Furthermore, the child device transfers the data to the parent device and ends the transmission, but if there is still data to be transmitted, it waits for access from the parent device. At this time, after the child device sends one division of data, it interrupts the transmission and waits in a machine lock state (key operation prohibited state) until the next access from the parent device. By putting the handset in the machine-locked state and putting it on standby in this way, the data contents can be kept unchanged until a series of data has been sent. Furthermore, when the next access is made from the base unit, it is possible to immediately establish a link with the base unit.

Furthermore, the slave unit checks the divided transmission sequence upon receiving access from the base unit, and if the sequence does not match, the slave unit prints an error message and releases the machine lock state, causing transmission problems. This prevents a situation in which the locked state of the handset is not released and the system goes down, which occurs when the transmission sequences do not match in an irregular case such as a data error.

As described above, according to the present invention, in the divisional transmission method in which a large amount of data held by a slave device is divided and transmitted to the parent device, the slave device interrupts transmission after sending one division of data, and Since the machine is in a locked state (key operation prohibited state) until the next access from the machine, normal key operations on the slave machine are not accepted and the stored data is fixed without changing until the series of data has been sent. It has excellent effects such as being able to maintain the condition.
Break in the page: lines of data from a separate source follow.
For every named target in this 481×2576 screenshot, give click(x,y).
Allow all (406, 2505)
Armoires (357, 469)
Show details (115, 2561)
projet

[Brief explanation of the drawing]

FIG. 1 is a block diagram showing the configuration of a device according to an embodiment of the present invention, FIG. 2 is a diagram showing a memory configuration of the device of the present invention, and FIG. 3 is an operation flow diagram for explaining the operation of the device of the present invention. FIG. 4 is a diagram showing the machine state of the apparatus of the present invention. M...Main device, S1 to S3...Slave device, 5 and 12
...Input means, 3 and 4...Central processing unit, 6 and 15...Data storage memory, 9...Transmission memory, 7 and 14...Data transfer control means, 17...
...Machine lock state determination means, _a1 to _a4 ...each memory area.

Claims (1)

[Claims] 1. Input means for inputting and processing various information, arithmetic processing means for arithmetic processing of various data inputted by the input means, memory means for storing data processed by the arithmetic processing means, and others. In a system in which a plurality of slave units each transmit information to and from a single base unit, the base unit is equipped with a transmission control means for controlling data transfer, etc. with a device, and independently executes input processing of various information. In response to a data transfer request from the slave device, the data stored in each child device is divided and transferred to the parent device in predetermined units via the transmission line, and in response to completion of data aggregation processing in the predetermined unit in the parent device. and execute the transfer process of the next predetermined unit of data stored in each slave device, and
An information transmission method characterized in that the slave unit interrupts transmission when it has finished sending data for one division of a predetermined unit, and remains in a machine lock state until the next access from the master unit.